Tuesday, December 1, 2009

Break it down - Stop. Blogger Time.

Somewhat quiet on the blog front.. however I have been busy little bee finally getting my tour on and treating Australian fellow DUNT flatmate B-Dawg to a cheeky little jaunt to Rotorua (a.k.a THE Rotovegas).



The t shirt says it all really - come to a town which is a blatant charade of a far more popular place and hitch a ride on the Souvenir Crappola Band Wagon.. oh and you'll pay $60 for the privilege of sniffing sulphuric stench rivalling six teenage boys and a case of baked beans and damn well like it.

To be honest I preferred the t shirt B-Dawg ACTUALLY wore that day which was stolen from dear Brother J - it keeps the ladies a lookin and the lads a wonderin....












One thing that struck me as the Blue Toaster cruised its way in comfort on the Southern Motorway (conviently named State Highway 1 - of 1, for the tourists of course) was the Mohair Craft Barn. Not because when set free from the restraints of the Nike Sweatshop I like to fantasize about random retail establishments but mainly because they are a solid part of any North Island Road Trip.

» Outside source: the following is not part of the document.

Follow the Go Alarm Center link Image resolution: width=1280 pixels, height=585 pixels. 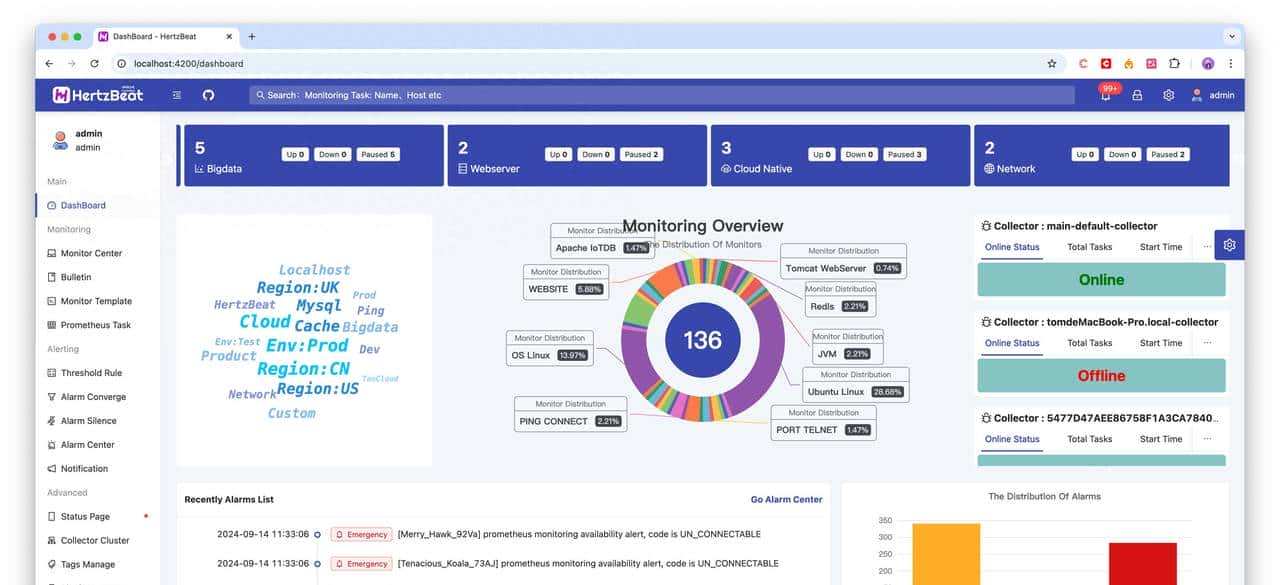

Craft barns in theory I get. Granted I don't finish 1.00pm 4.45pm drinks on a Friday and run gagging for signature pieces in Che Pretentious Latte brown but there is most certainly a time and place for purchasing mama some sweet new seats. However I find it hard to believe that this time would be at the commencement of a road trip requiring you to stop at the BP Service Stop. EVERY major service stop has the Mohair lined up next to dirty old McD's and BK.

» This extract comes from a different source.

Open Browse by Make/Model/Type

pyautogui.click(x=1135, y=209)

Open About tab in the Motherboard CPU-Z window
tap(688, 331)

Sure they may be surrounded by various bovine but those barns are no more country than my left nipple, so I can only assume one of two things:

- For some unknown reason people are actually purchasing items and due to supply and demand (struggle back to 4th form economics Miss Blog) they are a profitable business (likely story)

- The somewhat lesser known New Zealand mafia has stocks in Mohair Craft Barn Ltd and is using the business as a smoke screen to launder drug money (far more likely - probably... or maybe there's a correlation in my watching the entire 5th season of The Sopranos recently..)

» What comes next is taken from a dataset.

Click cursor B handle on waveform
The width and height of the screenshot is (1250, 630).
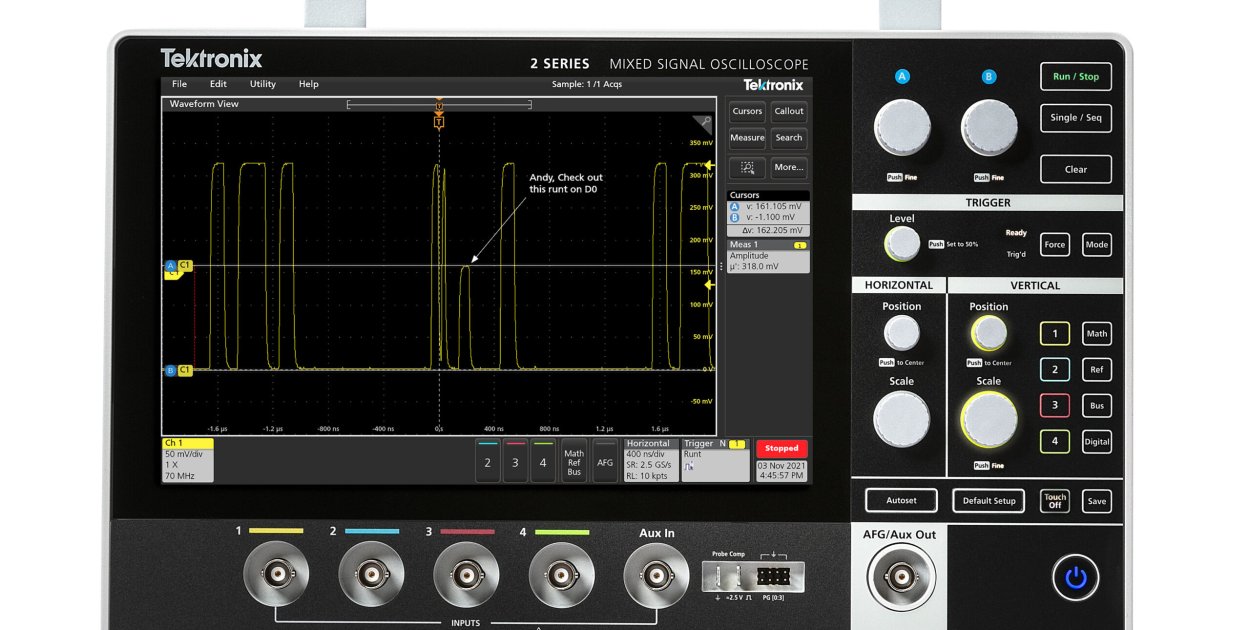click(171, 370)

But was that the highlight of the trip? you may be shocked but not dismayed to find that it was indeed not for we had bigger farce fish to fry. Imagine my delight when we passed a bus load of Asian tourists dipping their feet in the "famous" thermally heated foot baths and discovered their well meaning (read: sadistic) tour guide merrily handing out plastic wine glasses.. oh no.. oh indeed yes...

These tourists are now going to go home with high tales of the "Maori Indians" who cleanse their troubles by drinking sulphuric hobo pee foot water.. I didn't have the heart to pause and shatter their little dreams.. that and the gangs that frequent the park were looking at B-Dawg and I with more than just a healthy "check out those biatches" attitude..



FOOTNOTE: (excuse the pun) - On my blog notes I have scribbled "Can Fat Teens Hunt?" "Buy 1 x pig for DUNT" - I'm pretty sure I was referencing the tv show but it could have just been an overzealous shopping list. Either way it just promises good times for the next blog!

1 comment:

  1. Comment one of one!!
    FUCK ME DEAD that foot water was the foulest thing I have ever seen, and even more so to read about.... imagine people, drinking foot water. Bin Juice fear times 1000.